# liblouis: isiXhosa/isiZulu braille code (grade 2)

#-display-name: isiXhosa contracted braille
#-index-name: isiXhosa, contracted

#-copyright: 2021, South African Braille Authority
#-license: LGPLv2.1

# Copyright (C) 2021 South African Braille Authority <http://www.sabrailleauthority.org.za>
#
# This file is part of liblouis.
#
# liblouis is free software: you can redistribute it and/or modify it
# under the terms of the GNU Lesser General Public License as
# published by the Free Software Foundation, either version 2.1 of
# the License, or (at your option) any later version.
#
# liblouis is distributed in the hope that it will be useful, but
# WITHOUT ANY WARRANTY; without even the implied warranty of
# MERCHANTABILITY or FITNESS FOR A PARTICULAR PURPOSE. See the GNU
# Lesser General Public License for more details.
#
# You should have received a copy of the GNU Lesser General Public
# License along with liblouis. If not, see
# <http://www.gnu.org/licenses/>.

#+language: xh
#+type: literary
#+contraction: full
#+grade: 2
#+direction: both

#+system: ubc-nguni
# "UBC" stands for "Unified Braille Code" and is a generalization of UEB.
# See https://sabrailleauthority.org.za/unified-braille-code-ubc.

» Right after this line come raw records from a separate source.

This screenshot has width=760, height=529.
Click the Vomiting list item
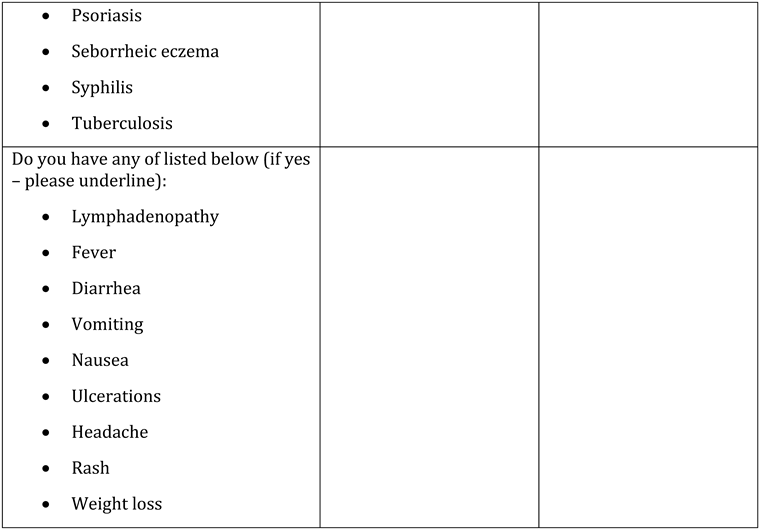coord(107,325)
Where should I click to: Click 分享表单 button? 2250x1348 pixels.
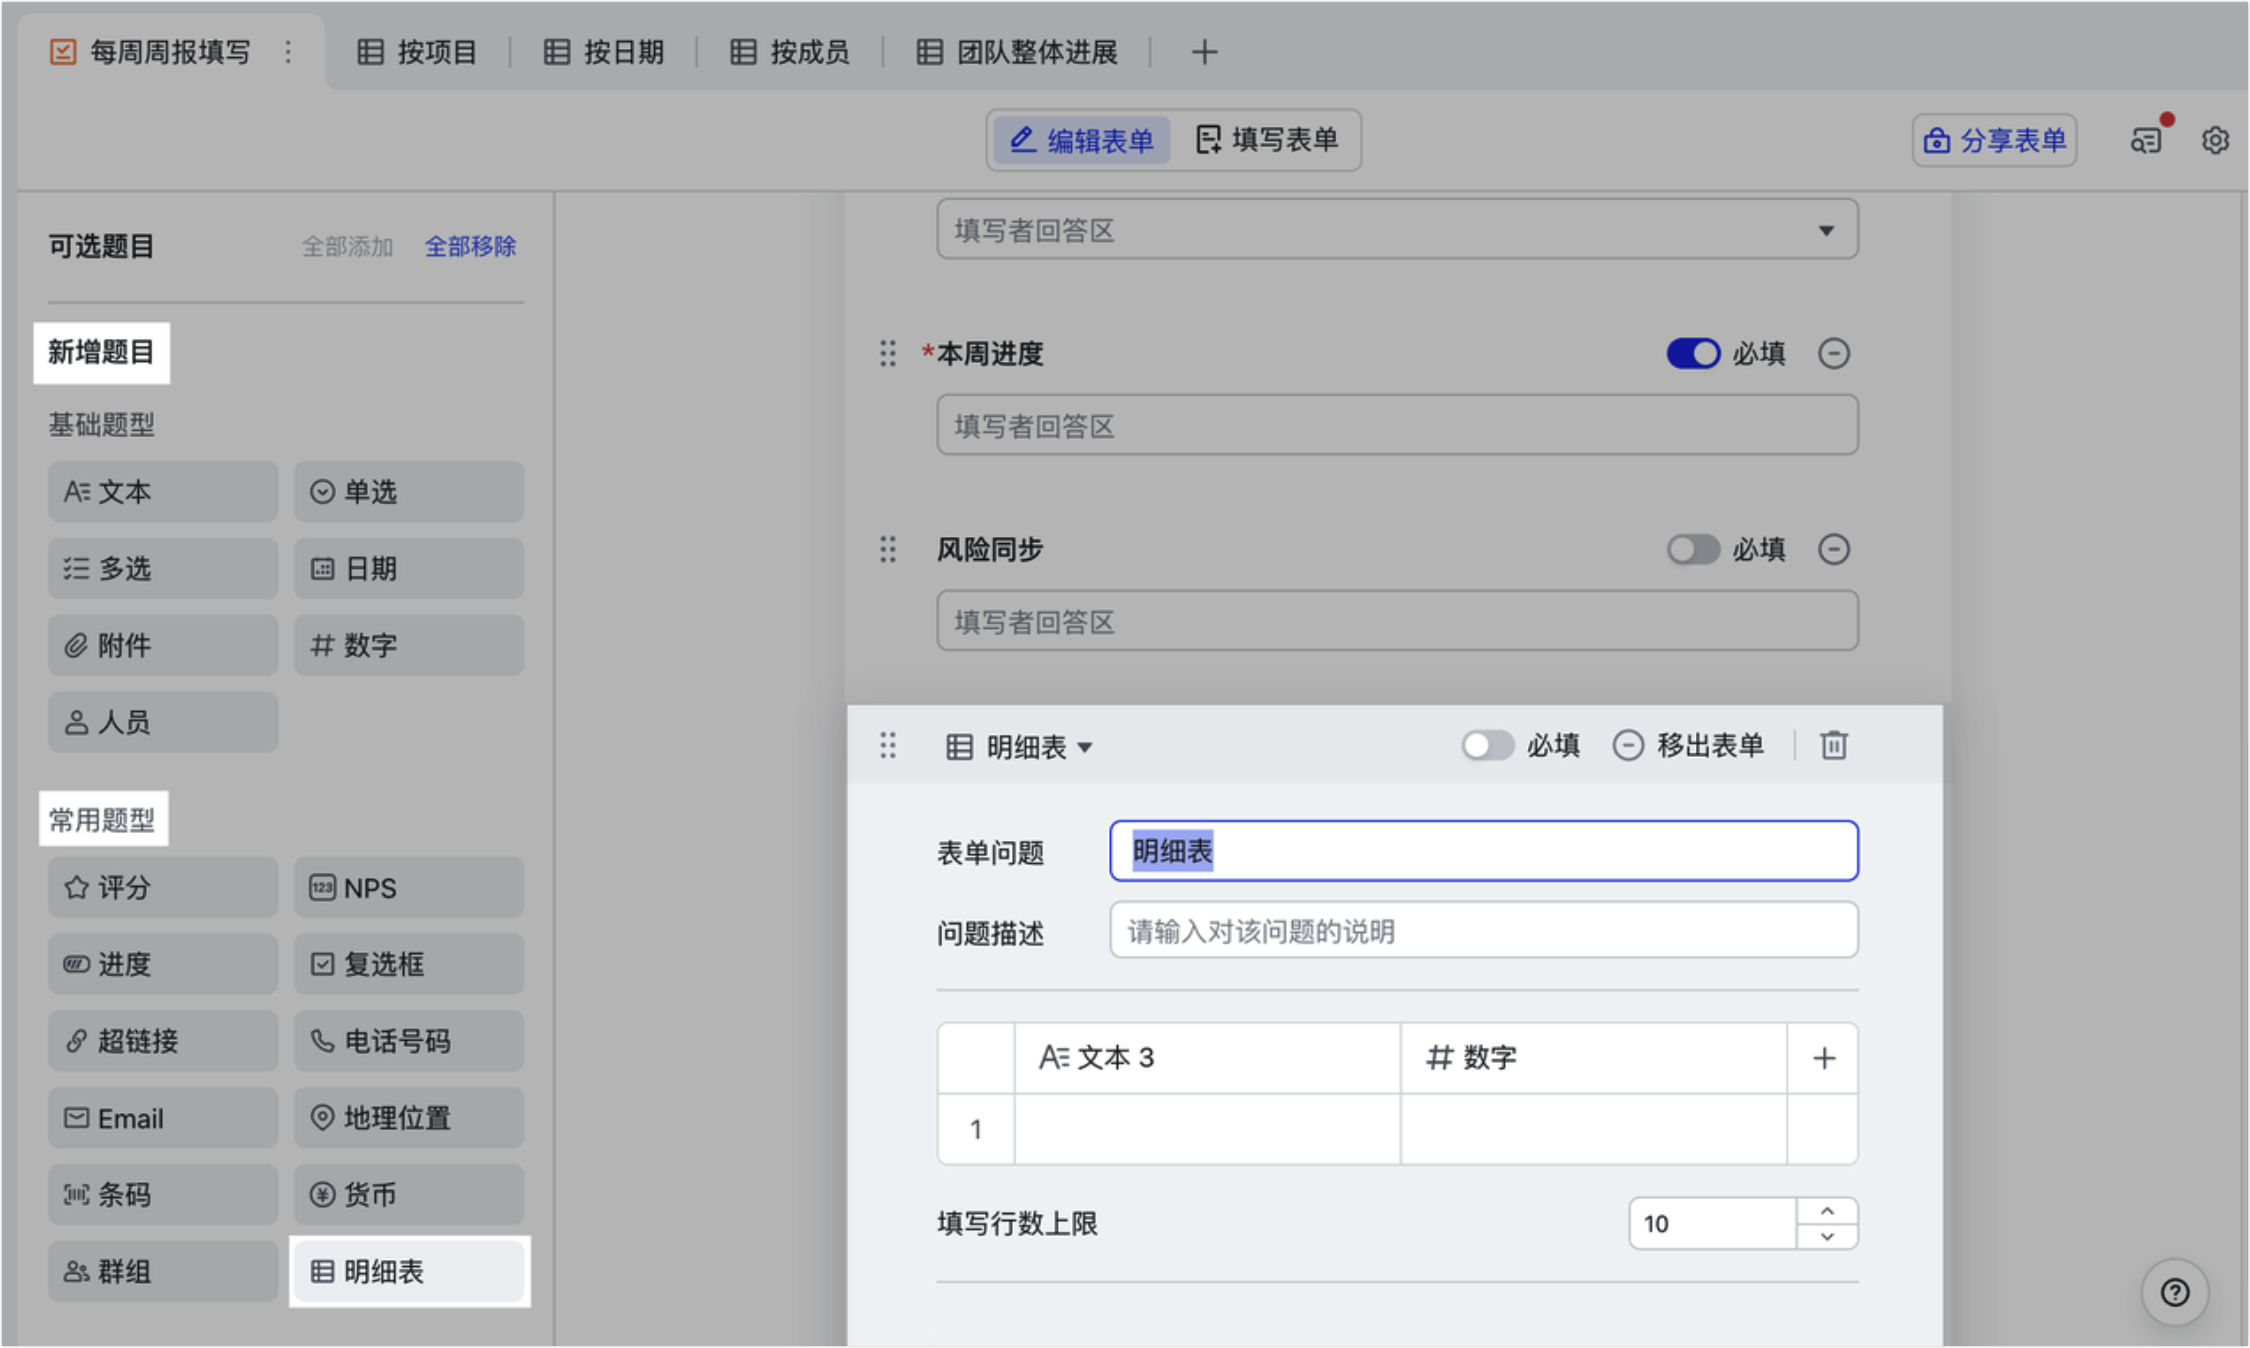tap(1994, 140)
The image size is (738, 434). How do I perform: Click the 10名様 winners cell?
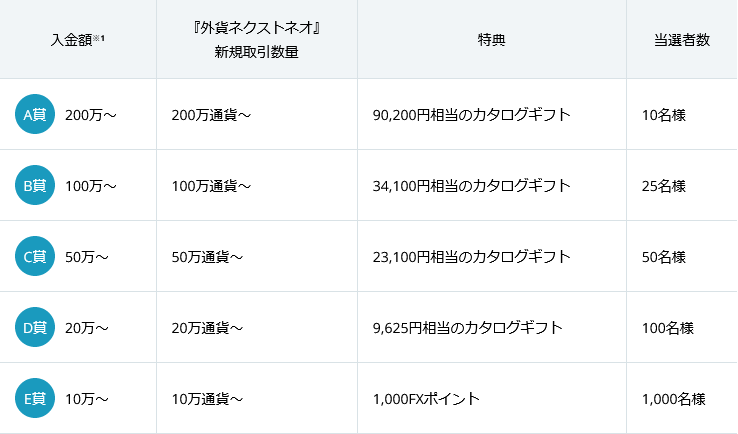click(664, 115)
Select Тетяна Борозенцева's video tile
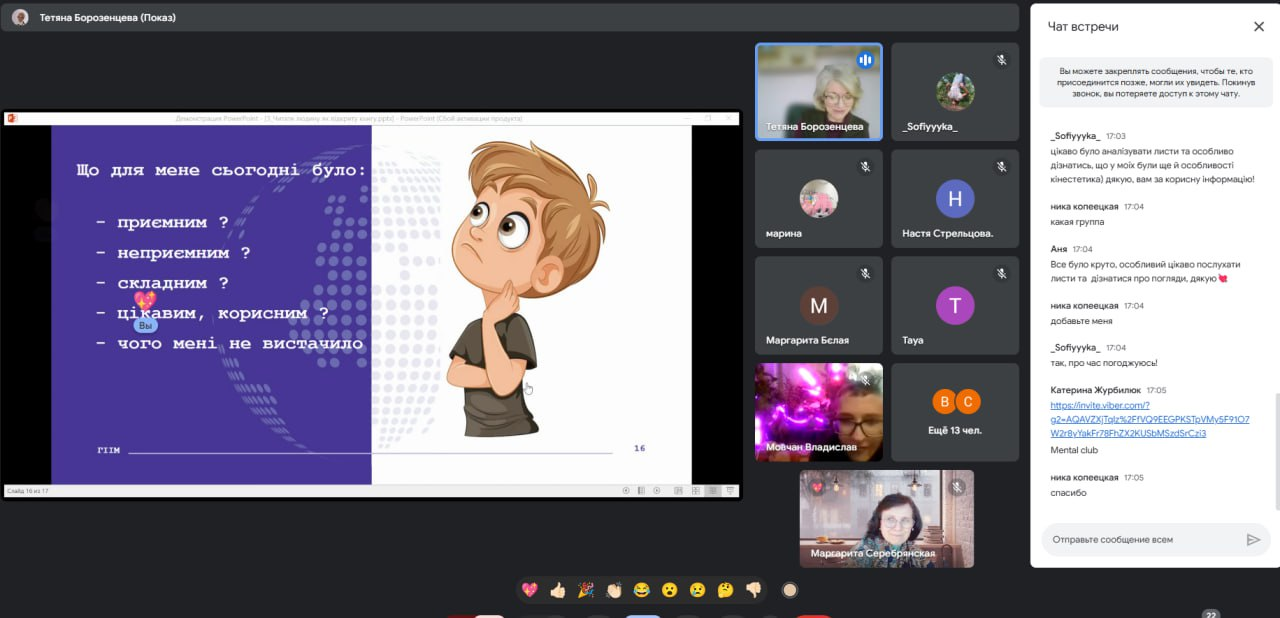Viewport: 1280px width, 618px height. pyautogui.click(x=818, y=91)
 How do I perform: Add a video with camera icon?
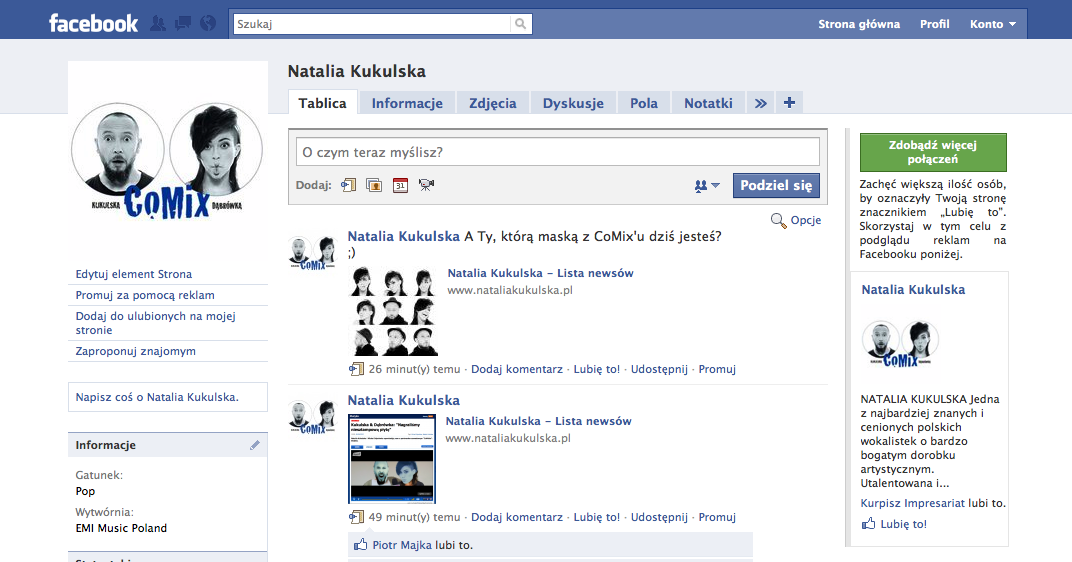[427, 185]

# The same table is used for isiXhosa and isiZulu. IsiXhosa and
# isiZulu are two of the most widely spoken languages in South
# Africa. They belong to the Nguni language family and are mutually
# intelligible. IsiXhosa is predominent in the Eastern and Western
# Cape provinces, but is spoken across South Africa. IsiZulu is
# predominent in the KwaZulu-Natal province, but is also widely spoken
# in South Africa.
#
# The Nguni braille code is based on UEB, therefore the grade 1 system
# is identical to UEB. The grade 2 system is simple, with less than 40
# contractions and no complex rules, yet it achieves approximately 21%
# contraction.
#
# No additional codes such as Nemeth or computer braille codes are
# used; the unified Nguni code is used also for technical material.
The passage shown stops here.